> _Exercise requirements_: Start at the line of data that contains "is (1456, 2564)." and stop after the line that contains "segmentation-map-row-2-h is located". Give those lines again with "screenshot" renamed to "image", change nothing else, and leave out the pictures.

> _Stored data_:
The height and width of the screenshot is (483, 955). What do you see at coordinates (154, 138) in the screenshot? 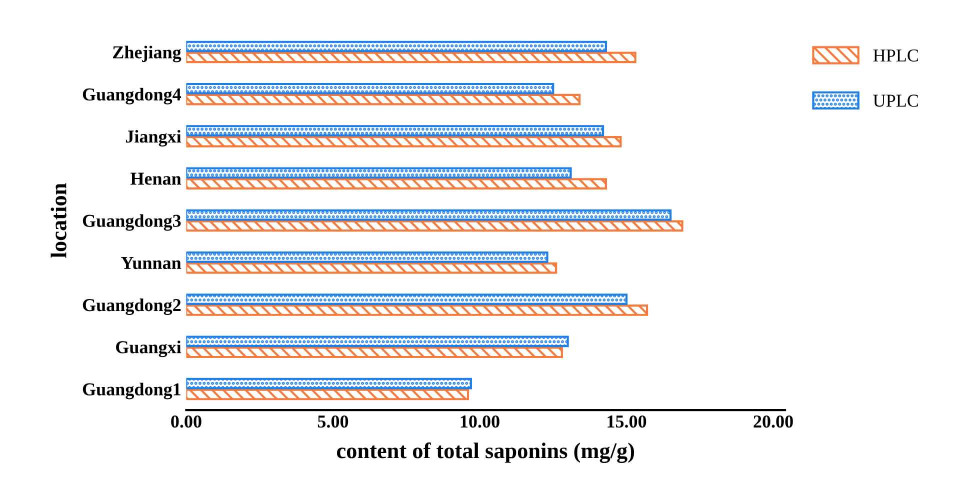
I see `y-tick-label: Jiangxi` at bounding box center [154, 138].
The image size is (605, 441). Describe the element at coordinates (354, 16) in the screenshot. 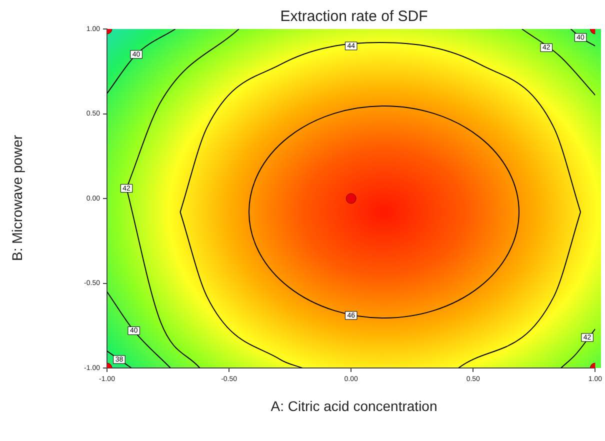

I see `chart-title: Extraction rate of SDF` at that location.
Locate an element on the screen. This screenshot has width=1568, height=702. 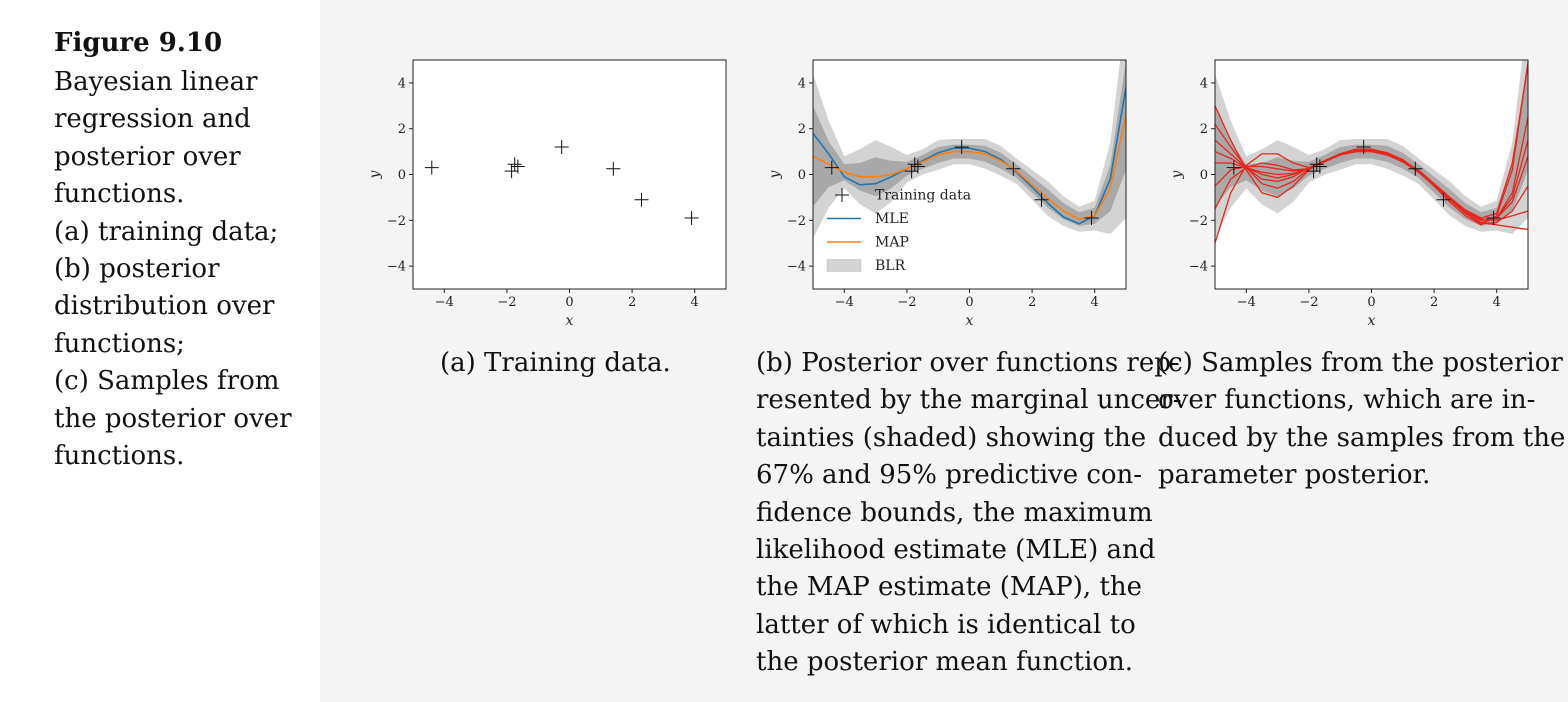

* * *

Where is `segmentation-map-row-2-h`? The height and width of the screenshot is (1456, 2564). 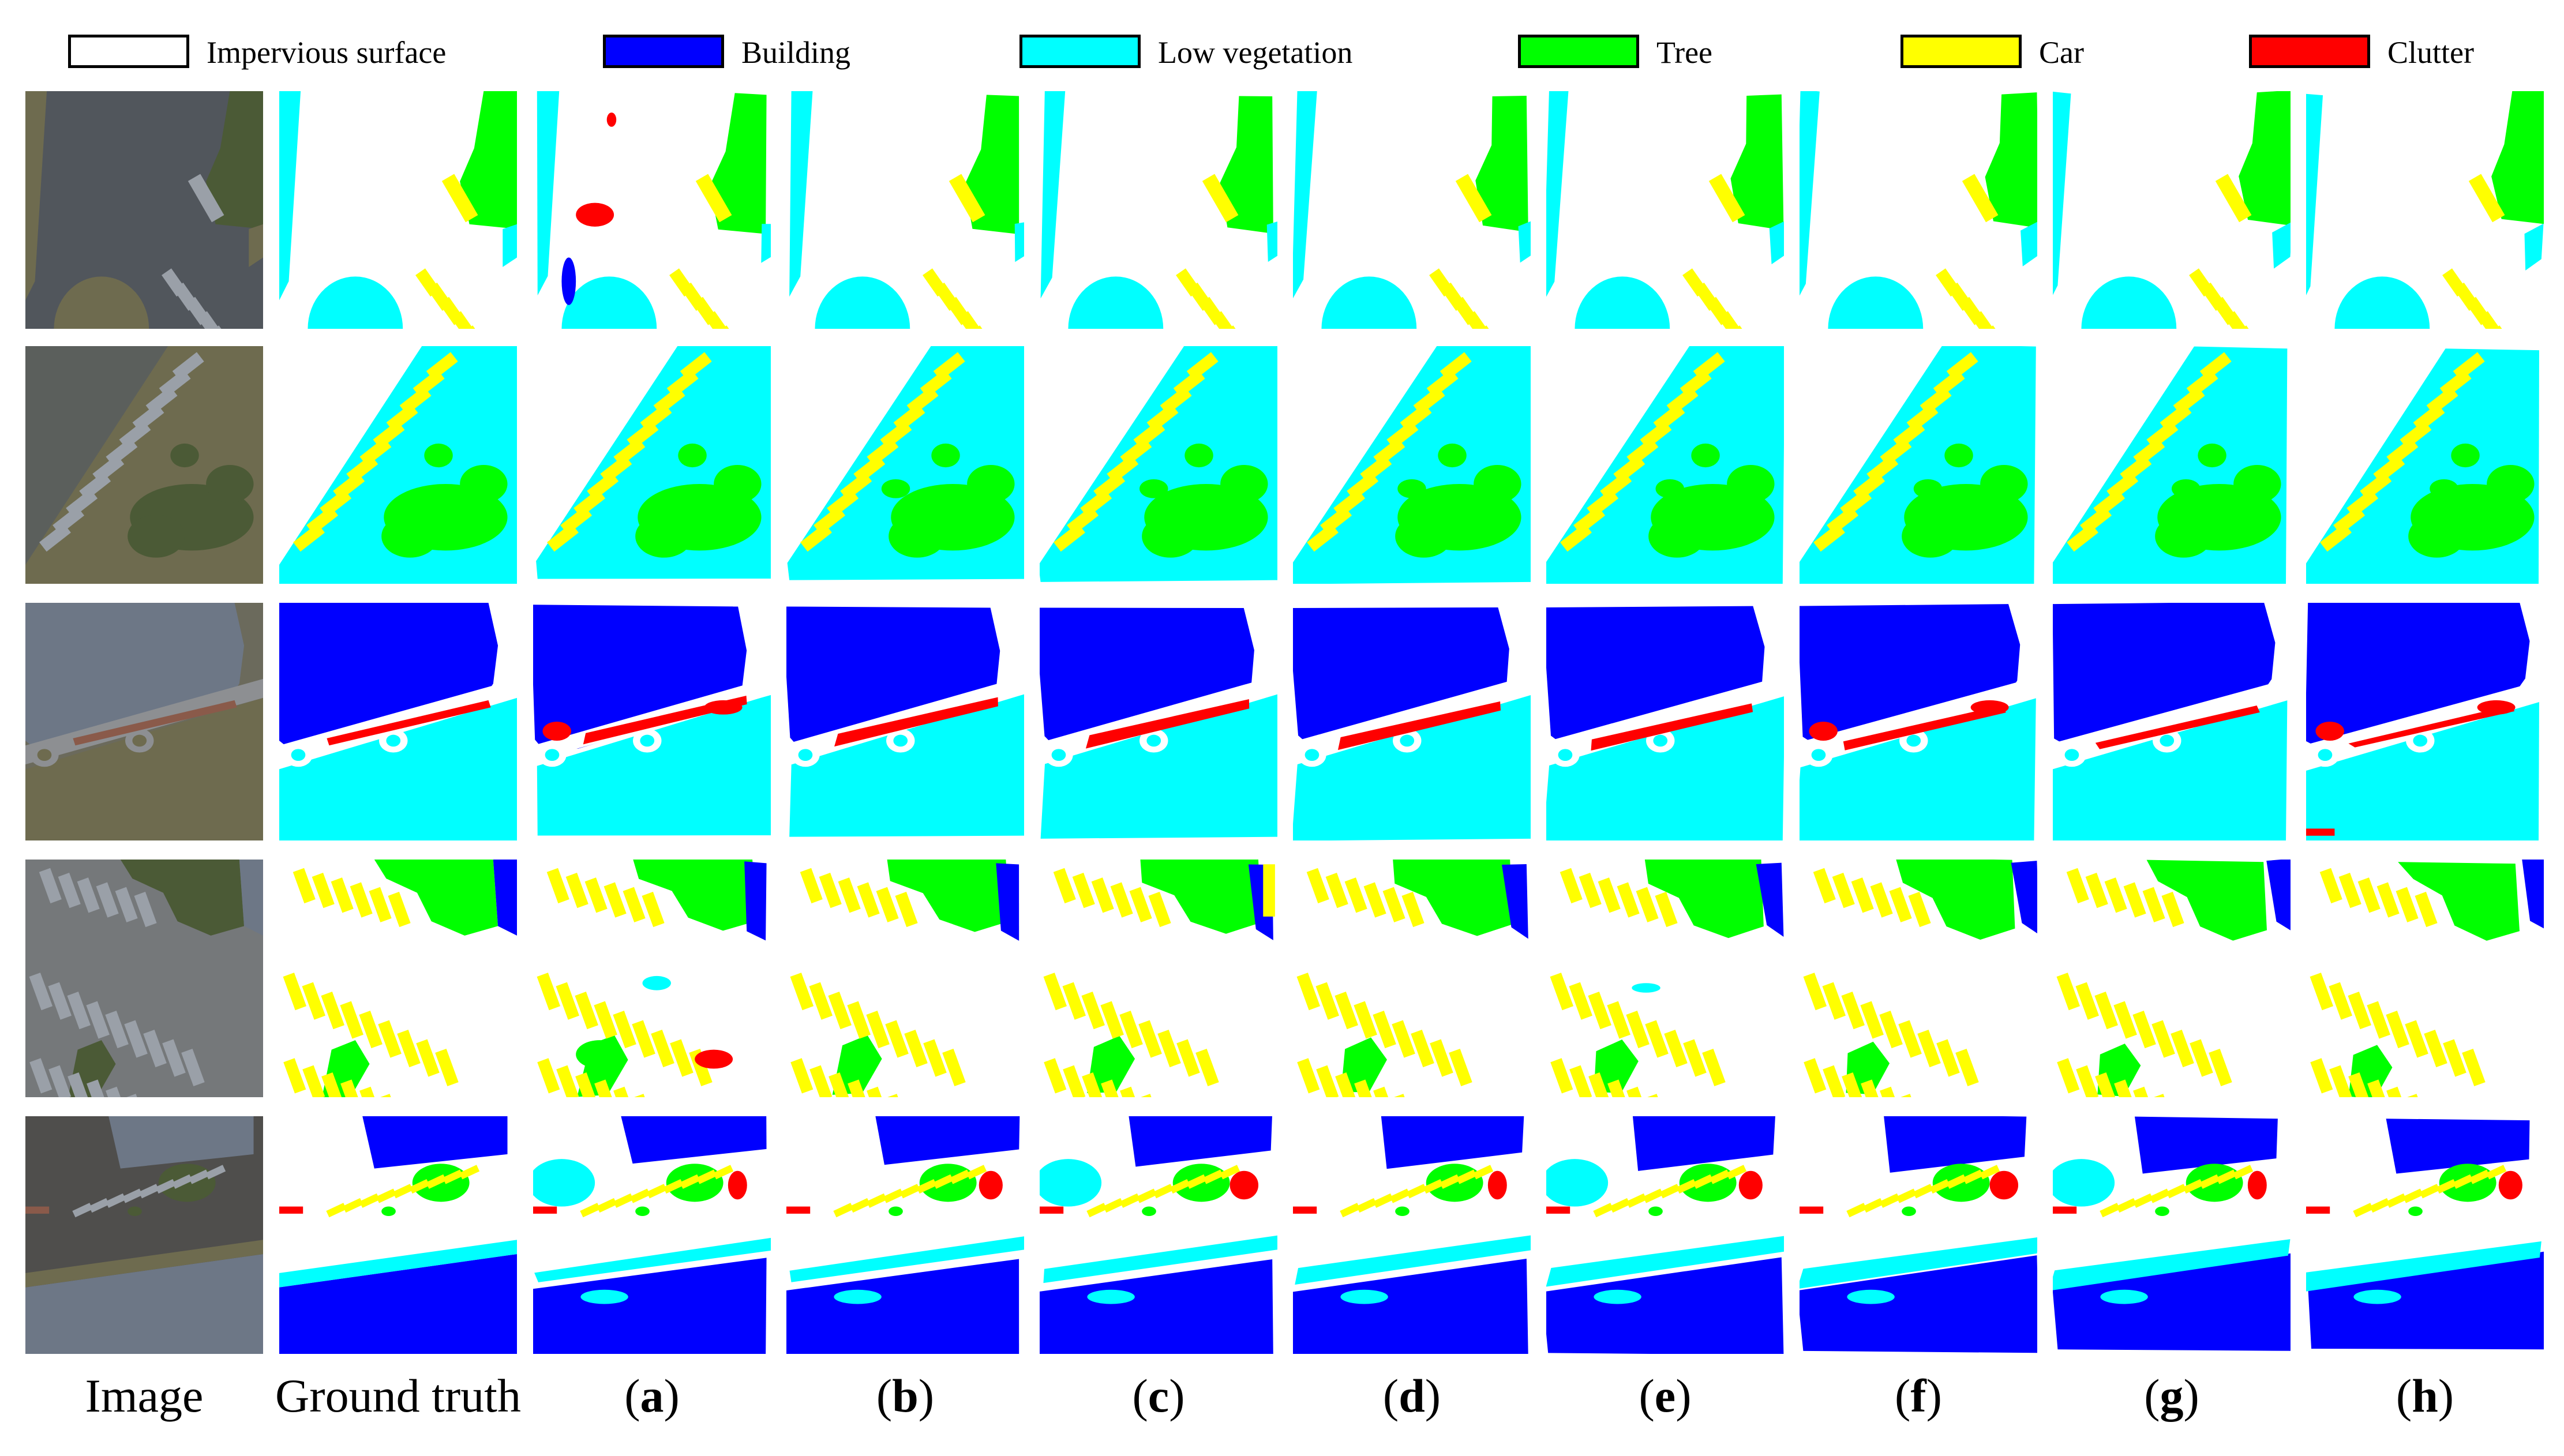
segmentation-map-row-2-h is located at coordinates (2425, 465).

---

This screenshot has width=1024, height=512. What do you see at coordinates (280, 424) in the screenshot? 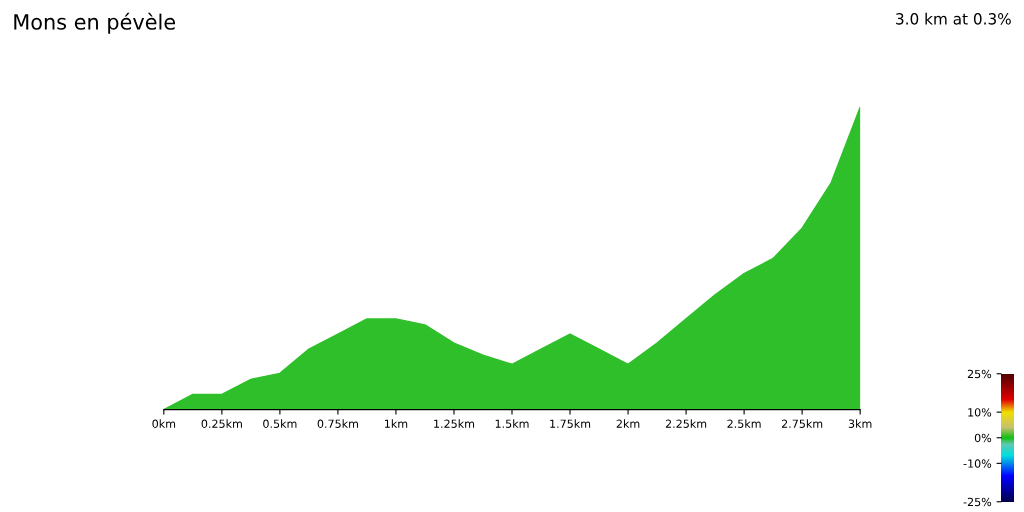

> _Output of the exercise_:
Where is `segmentation-map-row-2-h`? The height and width of the image is (1456, 2564). 
segmentation-map-row-2-h is located at coordinates (2425, 465).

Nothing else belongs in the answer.